More than one million euros are being invested, for example, in research projects at the UDE to explore the use of solid-state bodies in cooling. In DFG Priority Programme 1599 “Caloric Effects in Ferroic Materials: New Concepts for Cooling”, the physicists and engineering scientists from CENIDE were very successful in 2015 with their proposals for the second funding period. They are united in their work by one particular topic: novel materials for refrigerators and air-conditioning systems. Existing systems are harmful to the environment or heavy on energy consumption. Magnetic or electrically polarized solid-state bodies, known as ferroic materials, are an alternative that operate without climate-damaging or combustible gases, and the systems are more effective.
Nanobiomaterials
Biomaterials are natural or synthetic substances that are in contact with biological systems, such as in the fascinating field of nanobiophotonics. At CENIDE, this interaction is studied on materials, surfaces, particles and macromolecules. The main research area benefits from the pooling of expertise in the materials and biological sciences (colloids, macromolecules, proteins, imaging) and the chemical and physical sciences (synthesis, magnetism, photonics).

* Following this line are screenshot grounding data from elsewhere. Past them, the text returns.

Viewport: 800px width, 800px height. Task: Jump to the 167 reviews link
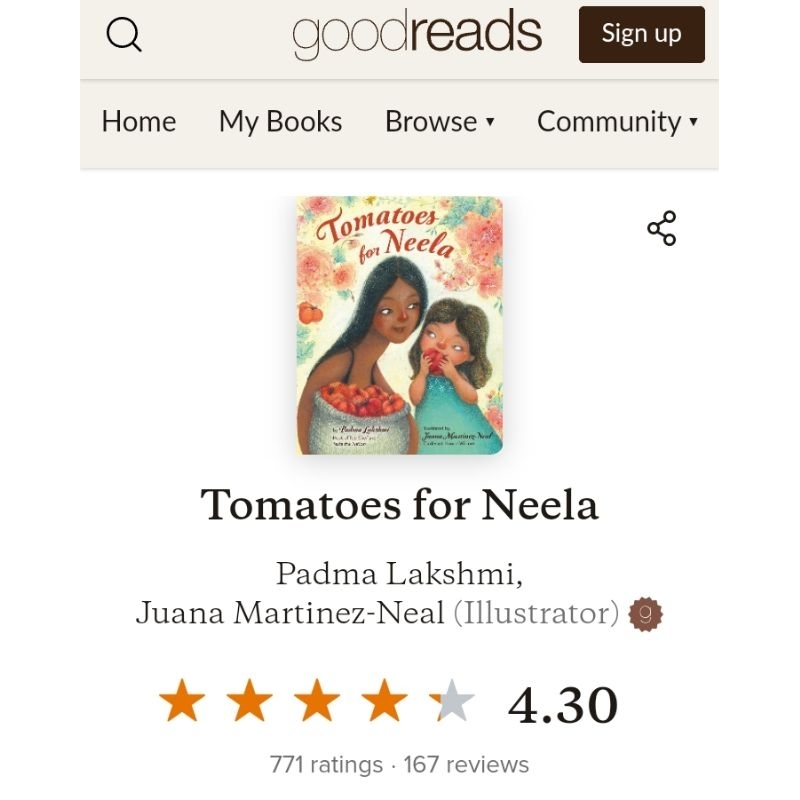pyautogui.click(x=466, y=765)
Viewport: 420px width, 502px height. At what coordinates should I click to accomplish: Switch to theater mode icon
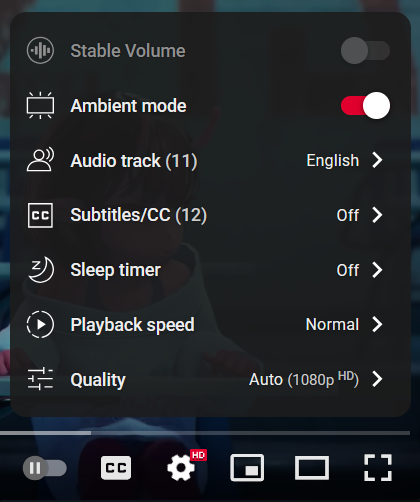tap(312, 468)
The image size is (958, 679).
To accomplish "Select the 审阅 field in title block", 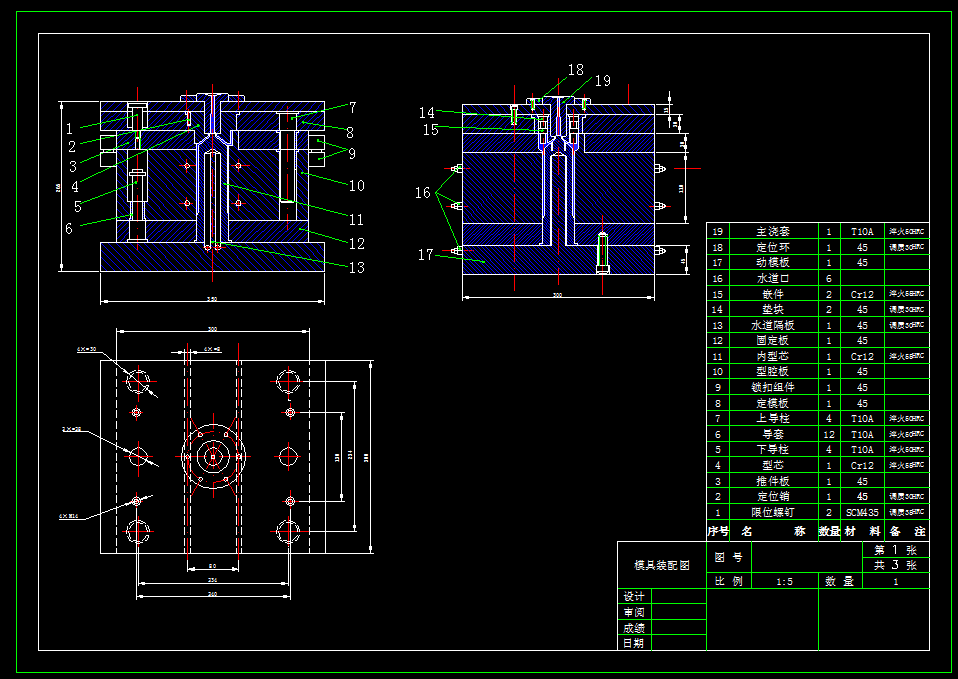I will click(634, 612).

2014 saw the official inauguration of the new Collaborative Research Center SFB 1093 “Supramolecular Chemistry on Proteins”, which is receiving some seven million euros in funding from the DFG. Five CENIDE members are leading projects within the SFB in which methods from supramolecular chemistry are used to address specific protein functions and biological questions. The teams work hand-in-hand to conduct this interdisciplinary work: first, the chemists construct new tweezers for protein molecules. These are then used by the biologists to investigate biochemical mechanisms. Based on their findings, the medics in turn draw new insights for the diagnosis and combating of disease. Their work benefits from the comprehensive range of characterization methods available to them, such as in modern instrumental nanoparticle colloid analysis (AUZ, DLS, NTA, ADC, AFFF), combined with the DFG Core Facility ICAN “Interdisciplinary Center for Analytics on the Nanoscale” for surface analysis of solid-state materials.
Nano Energy Technology
CENIDE’s interest in this area concerns how nanomaterials can be exploited for the benefit of energy technology, especially in energy conversion and storage. The ultramodern Nano Energy Technology Center (NETZ) research building provides researchers with the facilities and 400 m2 of space to explore this question. The basis for their work is a system for the synthesis of nanomaterials in the gas phase on a scale relevant to applications in areas such as thermoelectrics, catalysis, photovoltaics, lithium-ion batteries and light emitters (LEDs).
In 2014, Dr. Gabi Schierning received the NRW Innovation Award in the “Young Researcher” category for the development of a thermoelectric generator to convert heat into electrical energy and made from environmentally friendly material. Working with other UDE scientists, her team developed the thermoelectric generator using nanostructured silicon rather than materials used to date, such as tellurium or lead, which are rare and expensive or harmful to the environment.